The Karnataka High Court has laid down guidelines for trial courts to follow, while recording statements of the accused under Section 313 of the CrPC.
Karnataka High Court (File Photo| EPS)
Karnataka High Court (File Photo| EPS)

BENGALURU: The Karnataka High Court has laid down guidelines for trial courts to follow, while recording statements of the accused under Section 313 of the CrPC.  Allowing the petition filed by Meenakshi and Thrinethra from Mysuru district, who have questioned the act of the Sessions Judge for refusing to record their statement and insisting that they answer in a single word -- “false” or “true”, Justice Sreenivas Harish Kumar set aside the statements of the accused recorded under Section 313 of the CrPC and directed the trial court to re-examine the accused under the said section, following the guidelines issued by him. 

The court directed the Registrar General of the High Court to circulate this order to all trial courts and the Karnataka Judicial Academy to prepare a model questionnaire and circulate it among all the trial courts for their guidance. Referring to the petitioners’ case, the court said, “The Sessions Judge has prepared two sets of questionnaires as there are two accused. But the questions in the two sets are almost common; they are lengthy; and the Sessions Judge has verbatim reproduced the evidence in examination-in-chief in the form of questions. The questions thus framed by the Sessions Judge do not serve the intendment of Section 313 
of the Code.”  

The court stated that recording of the accused’s statement is the stage where the latter gets an opportunity to explain an inculpatory evidence against him, and therefore, the questions must be framed in such a manner as he or she understands them, should be simple and specific to the evidence against the accused. A long string of questions couched in complex sentences must be avoided. Several distinct matters should not be rolled up, every question must cover a distinct incriminatory evidence.

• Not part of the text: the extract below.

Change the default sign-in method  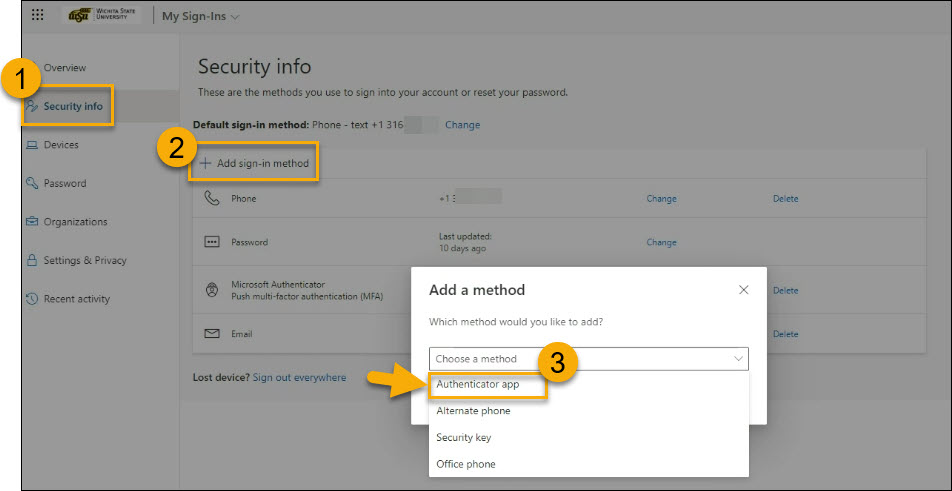463,125
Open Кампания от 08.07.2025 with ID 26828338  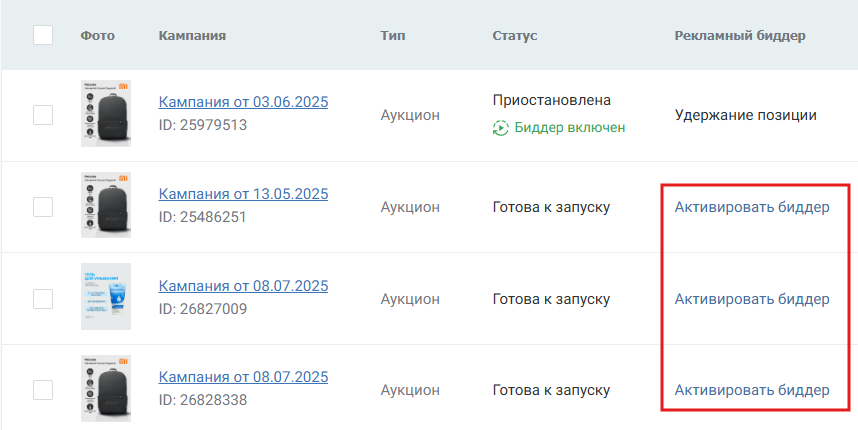pos(244,377)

The court also said that the practice has been to prepare as many sets of questionnaires as the number of accused are. In all the sets, the same questions are repeated, but to show that every accused is questioned individually, the signature of only one accused is taken on each set of questionnaire. Preparing the questionnaires equal to number of accused is not the correct procedure and it is also a waste of time, the court added.